Fig. 6 and Tab. 2 present qualitative and quantitative comparisons of our method with FreeNeRF (Yang, Pavone, and Wang 2023). Quantitatively, our method matches or slightly outperforms FreeNeRF, showing up to a 0.05 dB and 0.1 dB increase in PSNR on the LLFF dataset (Mildenhall et al. 2019) and the DTU dataset (Jensen et al. 2014), respectively. Qualitatively, our method provides improved novel views and depth maps. For instance, whereas FreeNeRF struggles with accurately reconstructing the leaf edges in the first row and the ceiling’s middle section in the second row, our method maintains geometric consistency and offers more detailed depth maps. This advantage likely stems from our method’s greater adaptability. Unlike frequency regularization, constrained by a fixed frequency range, our method dynamically adjusts the sample space to a wider range, thereby enhancing global geometry reconstruction.
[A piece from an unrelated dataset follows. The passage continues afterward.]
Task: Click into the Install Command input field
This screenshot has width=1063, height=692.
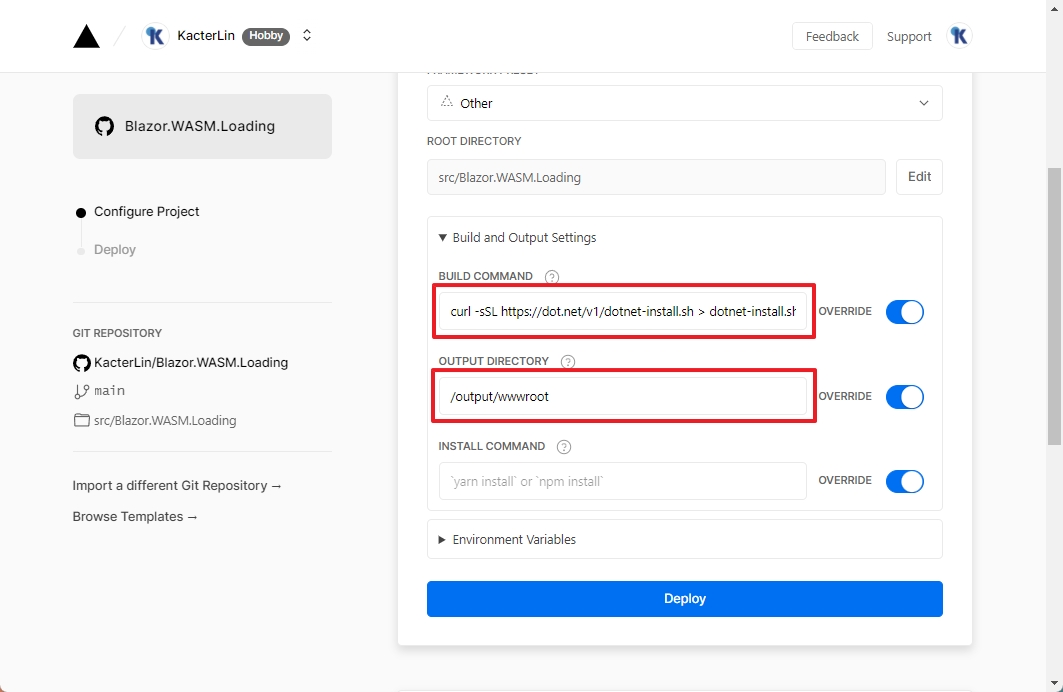Action: point(622,481)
Robustness to View Sparsity

We validate our method alongside the TriMipRF (Hu et al. 2023) using varying numbers of input views to assess our method’s resilience to view sparsity, as shown in Fig. 7. We use the first $n$ images from the Blender’s training set as input, where $n$ is varied among 8, 20, 40, 60, 80, and 100, with the dataset containing a total of 100 images. We fix the total iteration steps at 10,000 and the spatial annealing strategy’s endpoint at 2,000. The curve of Fig. 7 demonstrates that our method outperforms TriMipRF under different input view conditions. Notably, it shows marked improvements in scenarios with sparse input views, achieving a 2.50 dB and 1.22 dB higher PSNR with 8 and 20 input views, respectively.

Ablation Studies

To thoroughly assess the efficacy of our proposed method, we conduct qualitative and quantitative ablation studies using the Blender dataset (Mildenhall et al. 2021) with 8 input views, as detailed in Fig. 8 and Tab. 3. We evaluate the contributions of the newly introduced spatial annealing strategy (SA) and the spherical harmonic mask (SHM) separately. The findings reveal that the spatial annealing strategy significantly enhances performance in a few-shot setting, achieving a 1.2 dB increase in PSNR on the Blender dataset with SA alone. Regarding qualitative results, the rendered RGB images and depth maps demonstrate that our spatial annealing strategy primarily enhances the reconstruction of low-frequency geometry but does not effectively address color distortions. Conversely, the SHM effectively mitigates color distortions but fails to resolve geometric underfitting. The combination of both strategies results in well-established geometry and photorealistic rendering. These results underscore the substantial improvements achieved by our method.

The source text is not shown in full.